С казнью Страффорда в Ирландии вновь пришли в движение все те стихийные силы, которые прежде успешно сдерживала созданная им система управления. Ирландский парламент в Дублине, на протяжении нескольких лет изъявлявший полную покорность, поспешил выступить с жалобами на его правление. В то же время у кельтов, продолжавших придерживаться католической веры, английский протестантизм явно вызывал отвращение. Дисциплинированная ирландская армия, созданная Страффордом, была распущена. Королевские министры предприняли робкие попытки воззвать к верноподданническим чувствам ирландских католиков, но все оказалось тщетным. Не только в области Пейл [90], но и по всей стране недовольство голодных и угнетенных ирландцев обратилось на джентри, землевладельцев и протестантов. Осенью 1641 г. ситуация вышла из-под контроля и вспыхнуло восстание, заставившее вспомнить французскую Жакерию [91]. Зажиточные люди вместе с семьями и слугами бежали в города, под защиту стоявших там гарнизонов. «Но, — говорит Ранке, — невозможно описать гнев и жестокость, затопившие всю страну и обрушившиеся на невооруженных и беззащитных людей. Погибли многие тысячи, их тела лежали повсюду, служа пищей для хищников. Религиозные противоречия вступили в страшный союз с национальной ненавистью. Объединялись мотивы Сицилийской вечерни [92] и Варфоломеевской ночи».
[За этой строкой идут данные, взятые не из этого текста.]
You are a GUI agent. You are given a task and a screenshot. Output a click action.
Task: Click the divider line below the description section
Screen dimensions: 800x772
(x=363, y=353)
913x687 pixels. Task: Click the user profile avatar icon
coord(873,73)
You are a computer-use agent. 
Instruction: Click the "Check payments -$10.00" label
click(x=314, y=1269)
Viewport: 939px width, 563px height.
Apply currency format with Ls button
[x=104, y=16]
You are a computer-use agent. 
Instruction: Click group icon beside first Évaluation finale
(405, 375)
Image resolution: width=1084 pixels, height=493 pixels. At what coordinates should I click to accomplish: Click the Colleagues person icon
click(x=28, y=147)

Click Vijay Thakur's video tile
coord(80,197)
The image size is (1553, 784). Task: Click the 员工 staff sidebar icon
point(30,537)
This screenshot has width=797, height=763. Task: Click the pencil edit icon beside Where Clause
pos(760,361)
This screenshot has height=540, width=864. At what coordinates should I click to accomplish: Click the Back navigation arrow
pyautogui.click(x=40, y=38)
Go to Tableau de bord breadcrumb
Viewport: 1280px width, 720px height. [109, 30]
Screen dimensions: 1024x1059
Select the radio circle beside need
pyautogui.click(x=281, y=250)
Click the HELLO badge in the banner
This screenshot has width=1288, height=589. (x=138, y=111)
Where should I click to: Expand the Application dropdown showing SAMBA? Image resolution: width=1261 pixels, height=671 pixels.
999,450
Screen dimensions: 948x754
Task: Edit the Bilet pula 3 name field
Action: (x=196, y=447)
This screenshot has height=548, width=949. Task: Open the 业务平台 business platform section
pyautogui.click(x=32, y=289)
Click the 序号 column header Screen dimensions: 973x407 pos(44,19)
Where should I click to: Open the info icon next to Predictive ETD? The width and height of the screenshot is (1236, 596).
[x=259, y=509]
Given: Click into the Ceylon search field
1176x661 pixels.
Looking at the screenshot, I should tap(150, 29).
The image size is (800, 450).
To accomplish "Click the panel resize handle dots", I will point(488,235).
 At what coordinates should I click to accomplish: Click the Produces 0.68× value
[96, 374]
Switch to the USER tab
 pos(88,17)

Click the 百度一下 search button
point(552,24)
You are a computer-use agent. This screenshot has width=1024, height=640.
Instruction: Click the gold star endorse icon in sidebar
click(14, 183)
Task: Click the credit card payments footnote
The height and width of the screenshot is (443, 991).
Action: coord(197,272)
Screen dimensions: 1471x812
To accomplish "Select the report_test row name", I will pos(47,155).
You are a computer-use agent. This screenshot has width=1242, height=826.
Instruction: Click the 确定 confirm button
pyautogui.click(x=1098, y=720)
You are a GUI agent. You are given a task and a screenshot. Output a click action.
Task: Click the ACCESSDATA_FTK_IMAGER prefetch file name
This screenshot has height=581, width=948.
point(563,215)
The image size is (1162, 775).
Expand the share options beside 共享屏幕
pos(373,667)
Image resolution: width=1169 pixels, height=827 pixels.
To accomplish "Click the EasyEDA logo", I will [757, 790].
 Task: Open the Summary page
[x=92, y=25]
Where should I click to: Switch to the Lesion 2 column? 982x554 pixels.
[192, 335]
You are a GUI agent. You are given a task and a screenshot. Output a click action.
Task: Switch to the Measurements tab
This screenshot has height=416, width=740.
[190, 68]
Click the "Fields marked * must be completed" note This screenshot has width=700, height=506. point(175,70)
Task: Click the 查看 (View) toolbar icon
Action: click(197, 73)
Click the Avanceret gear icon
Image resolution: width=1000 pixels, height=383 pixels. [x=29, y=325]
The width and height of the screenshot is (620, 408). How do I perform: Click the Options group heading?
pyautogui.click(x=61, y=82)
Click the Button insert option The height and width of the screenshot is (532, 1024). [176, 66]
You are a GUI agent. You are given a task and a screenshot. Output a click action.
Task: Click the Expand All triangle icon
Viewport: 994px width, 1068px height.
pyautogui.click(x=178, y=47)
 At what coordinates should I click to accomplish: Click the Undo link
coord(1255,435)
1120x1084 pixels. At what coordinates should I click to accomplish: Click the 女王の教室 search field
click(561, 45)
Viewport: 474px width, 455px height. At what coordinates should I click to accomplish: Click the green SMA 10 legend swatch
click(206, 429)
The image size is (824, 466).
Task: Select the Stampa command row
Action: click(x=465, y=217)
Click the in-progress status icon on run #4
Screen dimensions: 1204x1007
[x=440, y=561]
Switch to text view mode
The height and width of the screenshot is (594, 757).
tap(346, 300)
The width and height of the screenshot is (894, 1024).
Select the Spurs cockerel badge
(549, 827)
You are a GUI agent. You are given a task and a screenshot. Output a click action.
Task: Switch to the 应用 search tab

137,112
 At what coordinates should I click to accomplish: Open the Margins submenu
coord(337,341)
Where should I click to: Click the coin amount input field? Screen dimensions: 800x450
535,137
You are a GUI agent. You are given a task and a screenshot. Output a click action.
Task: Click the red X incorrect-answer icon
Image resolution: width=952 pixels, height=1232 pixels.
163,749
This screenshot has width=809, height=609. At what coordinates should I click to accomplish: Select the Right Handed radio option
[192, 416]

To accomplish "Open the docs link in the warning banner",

Со всех сторон поступали сообщения о невыразимых жестокостях, и правительство нанесло ответный удар. Мужчин безжалостно убивали прямо на месте, в большинстве районов была провозглашена политика уничтожения. Когда рассказы об этих зверствах дошли до Англии, они вызвали у всех настоящий шок, хотя раньше мало кто интересовался событиями в Ирландии, предпочитая заниматься собственными проблемами. Все происходящее сильно повредило интересам короля. Пуританская партия увидела, или по крайней мере заявила, что увидела, в бедствиях, обрушившихся на Ирландию, сценарий, который мог бы воплотиться и в Англии. Пуритане уверяли, что нечто подобное обязательно произошло бы, если бы папистские устремления епископов были поддержаны силой абсолютной власти. Коренных ирландцев они считали дикими зверями, которых следовало убивать на месте. С этого момента они уже были готовы к тому, чтобы расправиться с ними с крайней жестокостью, если посчитают это нужным.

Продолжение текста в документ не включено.